**TASK REQUIREMENTS:**
Locate the line containing "The image size is (1568, 665)." in the entries below, then retype it and every later line exactly, leaving out pictures.
Content starts
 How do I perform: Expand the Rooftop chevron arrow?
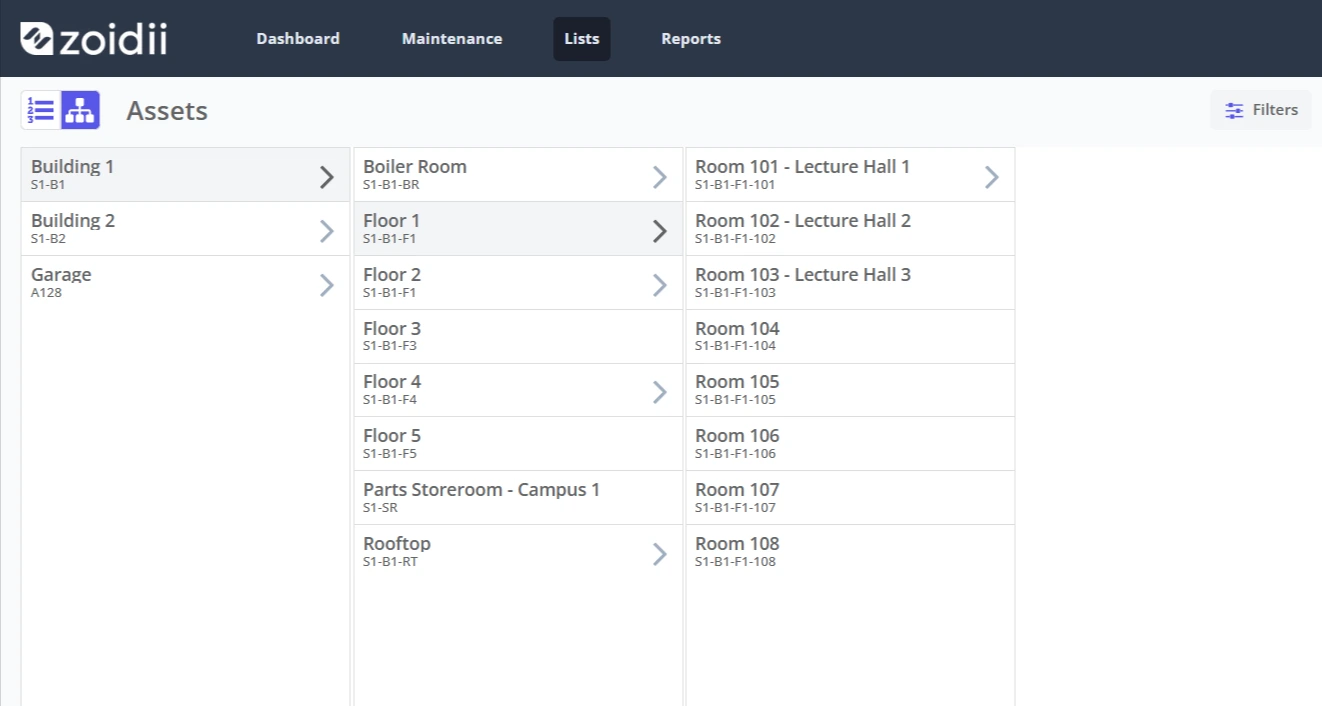pos(659,554)
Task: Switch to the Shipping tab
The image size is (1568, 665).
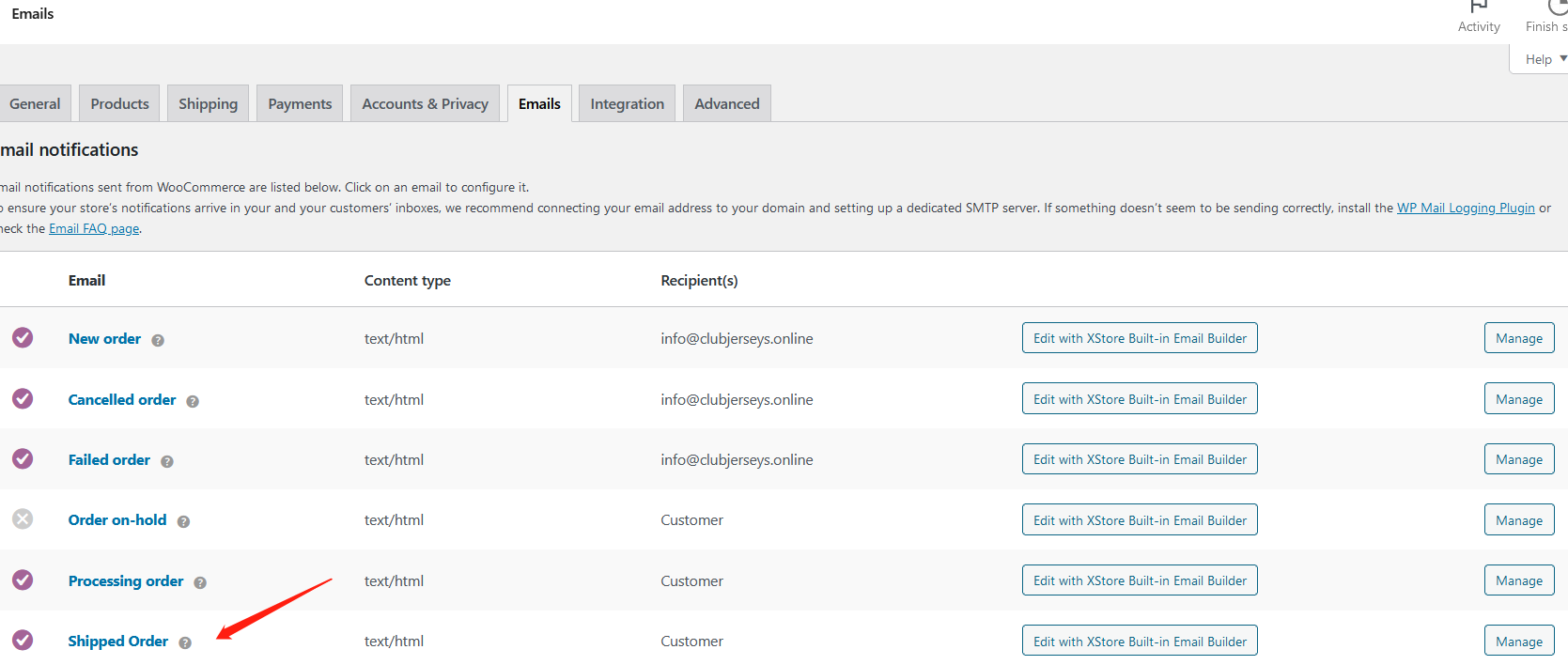Action: (x=208, y=103)
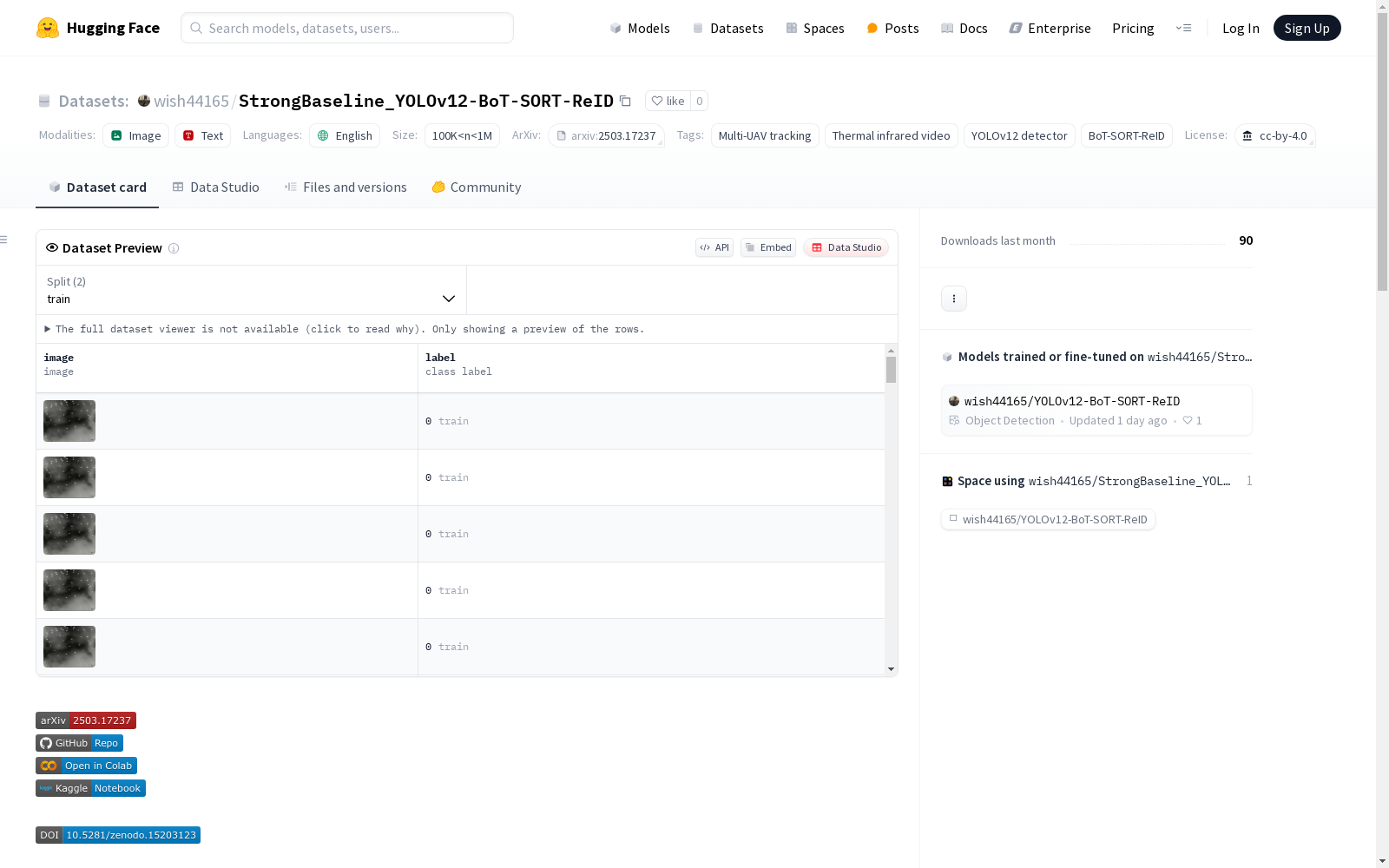Open the three-dot options menu in sidebar
The width and height of the screenshot is (1389, 868).
coord(953,299)
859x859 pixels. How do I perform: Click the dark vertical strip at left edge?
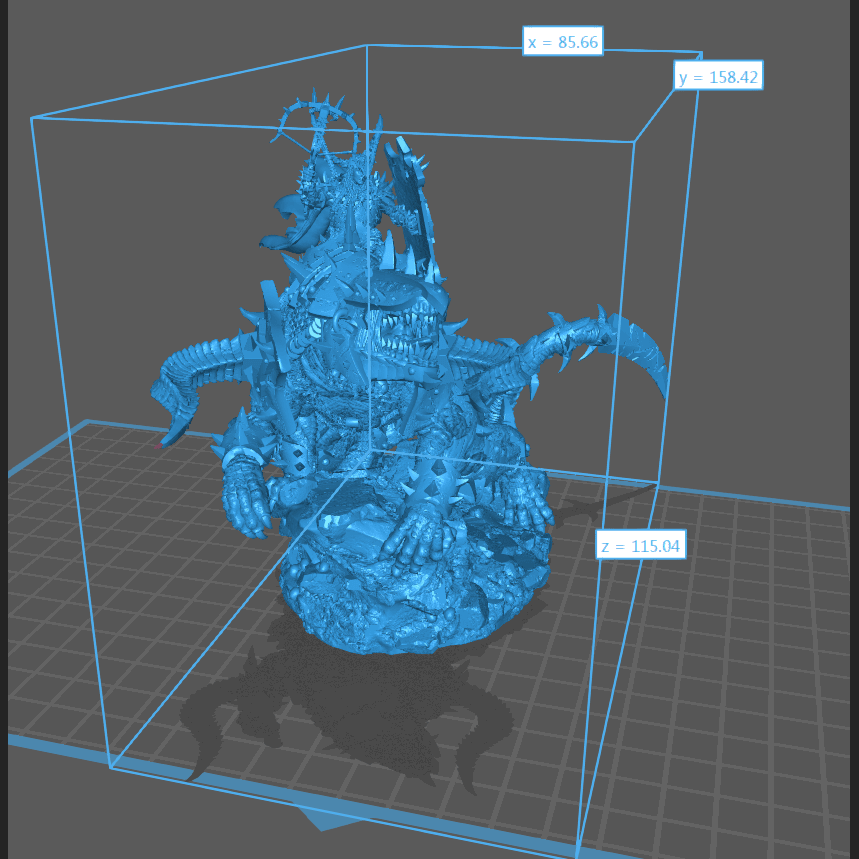click(x=3, y=400)
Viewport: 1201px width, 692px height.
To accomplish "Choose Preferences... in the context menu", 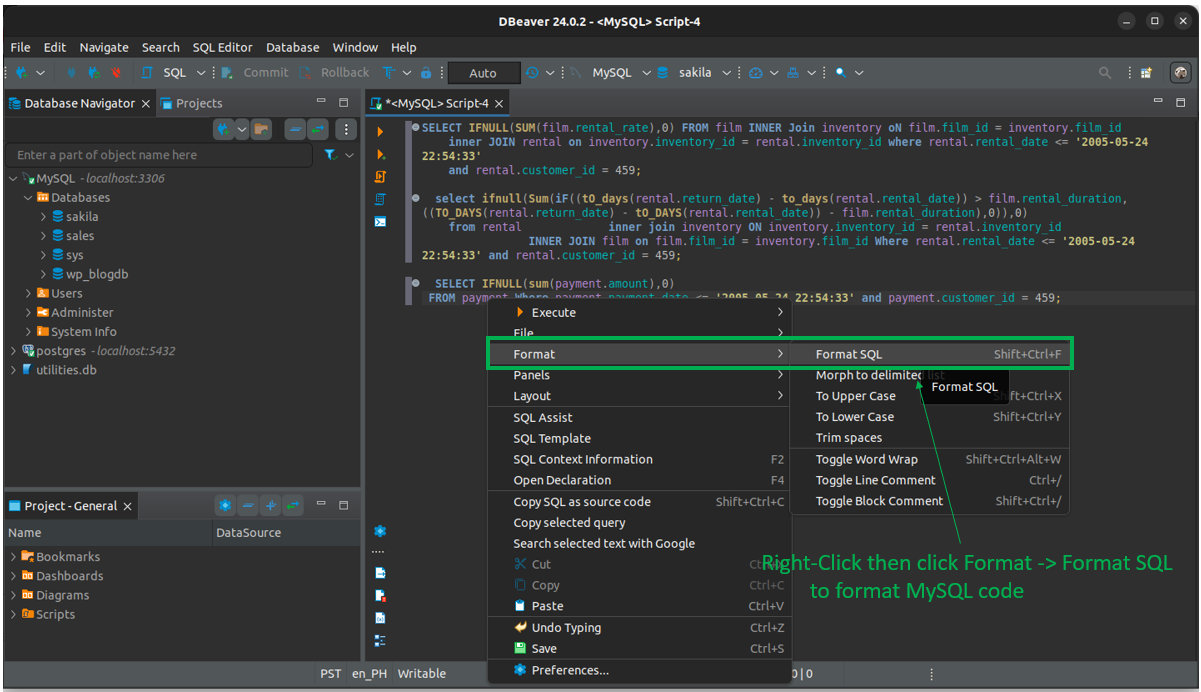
Content ends
**RESPONSE BELOW:**
The image size is (1568, 665).
Action: (x=208, y=103)
Open the three-dot options menu in sidebar
The width and height of the screenshot is (1389, 868).
coord(953,299)
859x859 pixels. How do I perform: Click the dark vertical strip at left edge?
click(x=3, y=400)
Viewport: 1201px width, 692px height.
To accomplish "Choose Preferences... in the context menu", 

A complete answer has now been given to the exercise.